Though Koch does not put it this way, the diminution of the ego so necessary for civil encounter is one of the best fruits of disengagement, while also the best safeguard against loneliness, which in turn is a product of too much ego. This observation is one of the more important to make concerning solitude and its virtue.
9-11. Even before examining the components of solitude, many philosophers and writers are dismissive, as much as is the common person. Most people are uncomfortable with solitude because they judge it as loneliness and alienation, not as disengagement. The capacities of individuals, plus their age, maturity and cultural values are also factors in the popular assessment of solitude.
These chapters explore arguments of definition: metaphysical, epistemological, ethical, logical, psychological, historical.

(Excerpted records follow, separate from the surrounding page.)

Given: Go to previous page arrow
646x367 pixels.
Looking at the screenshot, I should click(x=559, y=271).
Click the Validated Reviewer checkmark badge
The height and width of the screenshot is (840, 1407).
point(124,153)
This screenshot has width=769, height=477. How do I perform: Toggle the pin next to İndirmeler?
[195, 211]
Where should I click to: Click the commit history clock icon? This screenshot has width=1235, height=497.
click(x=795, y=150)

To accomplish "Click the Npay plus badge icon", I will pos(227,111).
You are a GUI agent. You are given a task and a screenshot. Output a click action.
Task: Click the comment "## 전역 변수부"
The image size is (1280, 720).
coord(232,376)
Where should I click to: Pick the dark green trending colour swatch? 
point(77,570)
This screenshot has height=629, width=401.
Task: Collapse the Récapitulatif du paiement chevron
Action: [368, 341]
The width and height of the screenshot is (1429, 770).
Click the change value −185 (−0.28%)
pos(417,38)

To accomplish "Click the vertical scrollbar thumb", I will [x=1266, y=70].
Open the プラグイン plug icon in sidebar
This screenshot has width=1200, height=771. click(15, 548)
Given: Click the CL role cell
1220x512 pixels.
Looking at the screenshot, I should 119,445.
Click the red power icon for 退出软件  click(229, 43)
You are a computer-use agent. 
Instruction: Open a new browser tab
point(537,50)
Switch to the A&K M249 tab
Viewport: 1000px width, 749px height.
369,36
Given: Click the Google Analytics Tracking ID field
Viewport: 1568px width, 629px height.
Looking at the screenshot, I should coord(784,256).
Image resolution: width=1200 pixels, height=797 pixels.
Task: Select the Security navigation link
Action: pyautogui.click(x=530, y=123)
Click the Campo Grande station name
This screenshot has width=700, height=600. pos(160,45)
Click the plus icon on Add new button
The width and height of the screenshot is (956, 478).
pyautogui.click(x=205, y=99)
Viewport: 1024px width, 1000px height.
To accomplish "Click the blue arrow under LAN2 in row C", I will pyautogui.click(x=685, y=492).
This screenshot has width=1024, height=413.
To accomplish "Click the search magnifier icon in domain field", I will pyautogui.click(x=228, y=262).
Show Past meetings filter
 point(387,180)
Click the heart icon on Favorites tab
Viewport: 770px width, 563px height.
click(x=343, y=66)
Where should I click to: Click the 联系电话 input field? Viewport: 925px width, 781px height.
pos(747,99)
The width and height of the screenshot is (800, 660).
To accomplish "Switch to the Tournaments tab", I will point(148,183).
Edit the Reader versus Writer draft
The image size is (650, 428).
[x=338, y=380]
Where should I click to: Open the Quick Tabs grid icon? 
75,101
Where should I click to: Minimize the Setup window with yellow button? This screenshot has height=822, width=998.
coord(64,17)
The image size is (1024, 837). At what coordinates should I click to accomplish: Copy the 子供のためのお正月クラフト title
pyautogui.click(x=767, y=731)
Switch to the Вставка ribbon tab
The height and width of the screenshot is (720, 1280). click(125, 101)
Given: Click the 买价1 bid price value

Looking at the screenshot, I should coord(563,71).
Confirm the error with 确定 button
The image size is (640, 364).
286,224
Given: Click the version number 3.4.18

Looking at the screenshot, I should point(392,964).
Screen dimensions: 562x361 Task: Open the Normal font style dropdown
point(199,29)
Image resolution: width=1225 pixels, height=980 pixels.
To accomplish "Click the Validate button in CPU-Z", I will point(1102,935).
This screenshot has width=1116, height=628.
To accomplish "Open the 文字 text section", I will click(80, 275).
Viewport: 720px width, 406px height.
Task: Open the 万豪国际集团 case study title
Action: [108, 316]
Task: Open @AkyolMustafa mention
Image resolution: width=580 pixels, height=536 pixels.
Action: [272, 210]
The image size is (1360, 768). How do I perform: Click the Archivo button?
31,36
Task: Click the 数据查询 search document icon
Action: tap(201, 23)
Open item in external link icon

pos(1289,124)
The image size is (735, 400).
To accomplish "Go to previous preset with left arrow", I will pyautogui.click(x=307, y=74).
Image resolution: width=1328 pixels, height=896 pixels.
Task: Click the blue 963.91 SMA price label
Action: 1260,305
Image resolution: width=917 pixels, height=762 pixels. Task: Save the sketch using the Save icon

12. In the style of the scholastic philosophers, Koch presents objections to solitude and refutations of the objections. This presentation is well done, a succinct summary of all the preceding material. The objections are:
- Solitude is unnatural, pathological, dangerous.
Solitude is self-indulgent. - Solitude is escapist.
- Solitude is antisocial.
- Solitude is evasive of social responsibility.
13. This chapter offers a brief history of the sociology of male dominance of women and a review of "strong" women and famous female recluses. It does not explore the femininity of solitude or what insight a female or yin perspective can offer to solitude. The chapter is an introduction to a topic well worth pursuit.
14. Koch touches on solitude in Native American and Chinese cultures; the latter is very brief and, of course, would merit several books.
To sum up: Among the strengths of Koch's book are his careful inspection of the logic of solitude, his extended discussion of social disengagement, his tackling of common objections to solitude, and the presentation of so many diverse sources in numerous quotations and selections.
For further pursuit, a short bibliography of essential readings and an extended bibliography plus footnotes are offered.